The Annual General Meeting decided that a dividend of EUR 1.55 per share will be paid for the financial year which ended on December 31, 2010. The dividend will be paid to shareholders who on the record date April 4, 2011 have been registered as shareholders in the companys shareholder register maintained by Euroclear Finland Ltd. The dividend will be paid on April 12, 2011.
Jukka Viinanen was elected Chairman of the Board and Maija-Liisa Friman was elected Vice Chairman of the Board. Ozey K. Horton, Jr. was elected as a new member of the Board. The Board members re-elected were Mikael von Frenckell, Christer Gardell, Yrjö Neuvo, Erkki Pehu-Lehtonen and Pia Rudengren.

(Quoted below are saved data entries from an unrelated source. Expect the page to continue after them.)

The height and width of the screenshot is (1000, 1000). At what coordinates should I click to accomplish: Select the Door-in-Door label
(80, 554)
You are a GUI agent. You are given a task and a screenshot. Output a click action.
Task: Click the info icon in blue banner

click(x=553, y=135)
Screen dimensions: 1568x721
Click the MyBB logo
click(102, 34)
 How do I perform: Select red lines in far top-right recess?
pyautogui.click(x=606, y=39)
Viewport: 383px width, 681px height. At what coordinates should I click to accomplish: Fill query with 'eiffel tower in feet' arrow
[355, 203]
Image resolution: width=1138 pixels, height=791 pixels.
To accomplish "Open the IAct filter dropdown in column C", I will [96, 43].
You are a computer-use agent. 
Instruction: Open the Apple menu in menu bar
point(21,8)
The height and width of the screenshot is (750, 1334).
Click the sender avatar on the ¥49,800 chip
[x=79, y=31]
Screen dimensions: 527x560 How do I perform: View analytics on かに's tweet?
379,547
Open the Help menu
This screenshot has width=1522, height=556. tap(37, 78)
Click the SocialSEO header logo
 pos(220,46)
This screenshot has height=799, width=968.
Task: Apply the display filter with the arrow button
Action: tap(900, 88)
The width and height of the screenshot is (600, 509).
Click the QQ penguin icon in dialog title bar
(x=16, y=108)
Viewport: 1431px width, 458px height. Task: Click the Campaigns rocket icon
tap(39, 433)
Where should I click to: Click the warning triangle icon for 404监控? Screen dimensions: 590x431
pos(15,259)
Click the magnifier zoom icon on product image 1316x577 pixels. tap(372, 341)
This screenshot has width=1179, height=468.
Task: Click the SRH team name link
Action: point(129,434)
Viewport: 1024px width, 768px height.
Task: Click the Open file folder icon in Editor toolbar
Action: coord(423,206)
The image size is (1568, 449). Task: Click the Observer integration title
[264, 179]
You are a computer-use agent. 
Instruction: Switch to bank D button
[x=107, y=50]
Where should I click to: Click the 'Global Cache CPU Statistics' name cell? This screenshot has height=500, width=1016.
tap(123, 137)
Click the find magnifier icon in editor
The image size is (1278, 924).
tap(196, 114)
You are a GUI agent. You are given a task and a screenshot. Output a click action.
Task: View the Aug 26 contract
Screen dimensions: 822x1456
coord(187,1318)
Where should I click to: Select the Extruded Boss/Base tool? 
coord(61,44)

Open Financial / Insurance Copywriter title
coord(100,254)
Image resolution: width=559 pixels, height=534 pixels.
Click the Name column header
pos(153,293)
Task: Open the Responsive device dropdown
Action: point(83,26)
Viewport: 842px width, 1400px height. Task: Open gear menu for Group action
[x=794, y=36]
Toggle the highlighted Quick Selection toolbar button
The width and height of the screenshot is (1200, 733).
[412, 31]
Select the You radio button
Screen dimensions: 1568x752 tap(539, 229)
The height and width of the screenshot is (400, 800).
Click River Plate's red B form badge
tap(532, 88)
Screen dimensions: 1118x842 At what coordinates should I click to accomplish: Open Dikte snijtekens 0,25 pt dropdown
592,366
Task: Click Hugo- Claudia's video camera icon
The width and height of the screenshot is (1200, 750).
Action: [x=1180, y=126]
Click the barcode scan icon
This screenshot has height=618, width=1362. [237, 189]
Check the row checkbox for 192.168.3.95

The term of office of Board members lasts until the end of the next Annual General Meeting.
The Annual General Meeting decided that the annual remunerations for Board members be EUR 92,000 for the Chairman, EUR 56,000 for the Vice Chairman and for the Chairman of the Audit Committee and EUR 45,000 for the members and that the meeting fee including committee meetings be EUR 600 for those members whose place of residence is in Nordic countries, EUR 1,200 for those members whose place of residence is elsewhere in Europe and EUR 2,400 for those members whose place of residence is outside of Europe for each meeting they attend. The Annual General Meeting decided that 40 percent of the annual remuneration be paid in companys shares purchased from the market. The shares will be purchased directly on behalf of the members of the Board within two weeks from the release of the Interim Review January 1 ?March 31, 2011.
The auditing company, Authorized Public Accountant PricewaterhouseCoopers Oy was re-elected to act as an Auditor of the Corporation until the end of the next Annual General Meeting.
The Annual General Meeting decided to establish a Nomination Board of the Annual General Meeting to prepare proposals for the following Annual General Meeting regarding the composition of the Board of Directors and director remuneration. Representatives of the four largest shareholders are elected to the Nomination Board and the Chairman of the Board of Directors shall be an expert member of the Nomination Board.